Как никак, a Швейкина все-таки «одиннадцать» получила, a могло бы быть и «двенадцать», может быть, ей это гривенничек убытку.

Стали потом устно с русского на немецкий новый урок переводить. Как раз Таньку и вызвали. Встает.

— Подсказывайте, пожалуйста, подсказывайте, — шепчет кругом.

Как же, дожидайся!

Сперва переводила так, через пень колоду, ведь по немецкому-то она совсем швах, самых простых слов, и то мало знает. Доходит, наконец, до фразы: «Самовар стоит на серебряном подносе». Стоп!.. Самовар стоит, и Таня тоже… Ни с места!

Вот тут-то и приходит мне дивная мысль, и я ей изо всех сил отчетливо так шепчу:

— Der Selbstkocher steht auf der silbernen Unternase.

Она так целиком все и ляпни. Немка сначала даже не сообразила, Женюрочка с удивлением подняла свои вишневые глаза. Я опять шепчу — еще громче и отчетливее. Люба катается от хохота, потому что уже расслышала и давно все сообразила. Танька опять повторяет. Отлично!

На этот раз все слышали и все фыркают. Даже грустное личико мадемуазель Линде улыбается, a Евгения Васильевна собрала на шнурочек свою носулю, выставила напоказ свои тридцать две миндалины и смеется до слез.

Таня краснеет и сжимает зубы, видя, что все над ней смеются: этого их светлость не любит. Самой издеваться над другими — сколько угодно, но ею все должны лишь восхищаться!

Ну что, скушала, матушка? Вот и прекрасно! Подожди, я тебя к рукам приберу, уму-разуму научу, будешь ты других с толку сбивать!

Так я это ей и объяснила, когда она после урока чуть не с кулаками на меня накинулась.

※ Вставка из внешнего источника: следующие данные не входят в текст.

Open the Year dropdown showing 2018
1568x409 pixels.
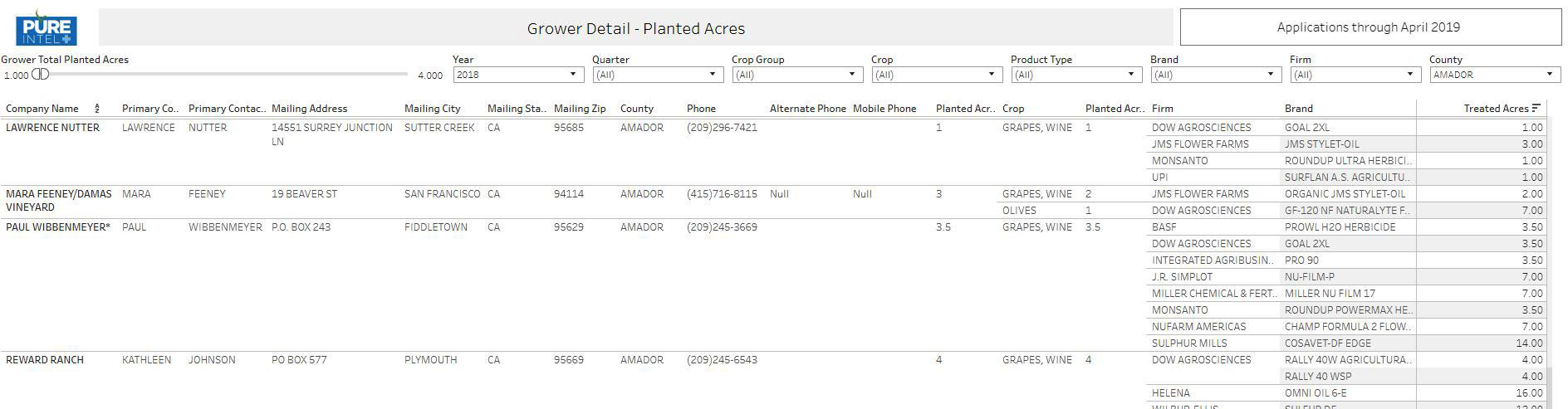(517, 75)
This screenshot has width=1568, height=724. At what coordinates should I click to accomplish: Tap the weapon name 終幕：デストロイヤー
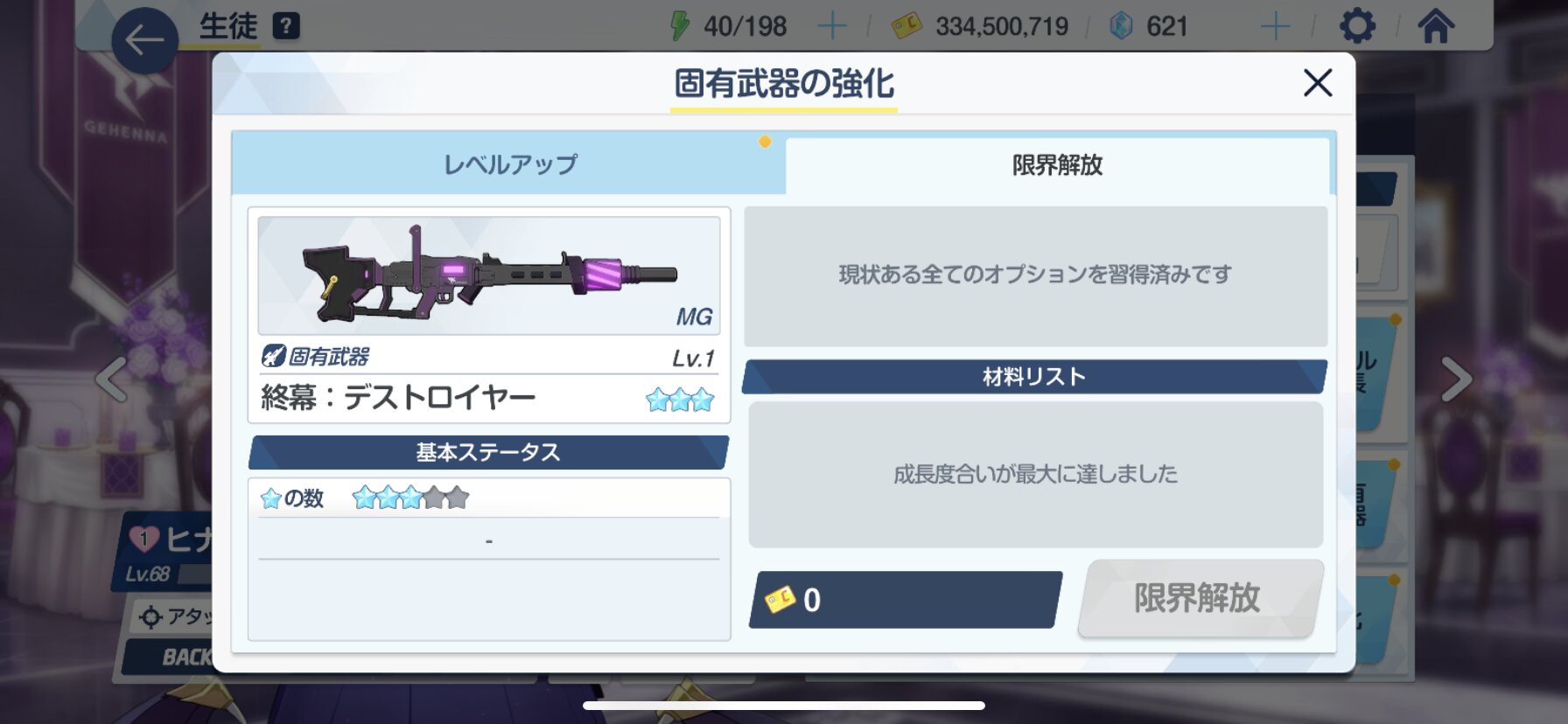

Правда, эта фраза была хорошо составлена? Уж такой верный перевод, самый точный-преточный: «самовар» — Selbstkocher, «под нос» — UnterNase.

Вчера не одной только Тане, Мартыновой тоже не повезло.

Надо вам сказать, что Мартынова наша — кривляка страшная, воображает себя чуть не раскрасавицей, a с тех пор как ее учитель танцев хвалить стал, она думает, что и впрямь настоящая балерина. Да, кстати: a учитель-то наш препотешный, будто весь на веревочках дергается и ногами очень ловкие па выделывает — видно, что они у него образованные.

Теперь, как только танцы, Мартынова не знает, что ей на себя нацепить: и туфли то бронзовые, то голубые шелковые напялит, и бант на голову какой-то сумасшедший насадит. Нет, все еще мало! Вчера приходит, так вся и шуршит, сразу слышно, что юбка шелковая внизу, но только мы нарочно, чтобы помучить ее, будто ничего не замечаем. Уж она и подол приподнимает, и платье в горсть вместе с нижней юбкой загребает, чтобы больше шуршало, — оглохли все, не слышат. Тут она новое выдумала.

После перемены спускаемся все в танцевальную залу, a Мартынова, будто нечаянно, и расстегни себе пояс от платья, чтобы через прореху голубой шелк виден был.

Надо вам сказать, что на свою беду она и в классе сидит, и в паре танцует с Тишаловой, потому что они совсем одного роста.

Стоим в зале. Учителя еще нет, вот она и говорит Шуре:

— Ах, у меня, кажется, юбка расстегнулась, поправь, пожалуйста!

Шурка рада стараться; застегивает ей добросовестно все три крючка, a сама тем временем будто нечаянно развязывает тесемки от ее шелковой юбки.

Начинаем танцевать. Реверанс, шассе [29], поднимание рук — все идет гладко. Наконец вальс.

— Прошу полуоборот направо, — кричит учитель.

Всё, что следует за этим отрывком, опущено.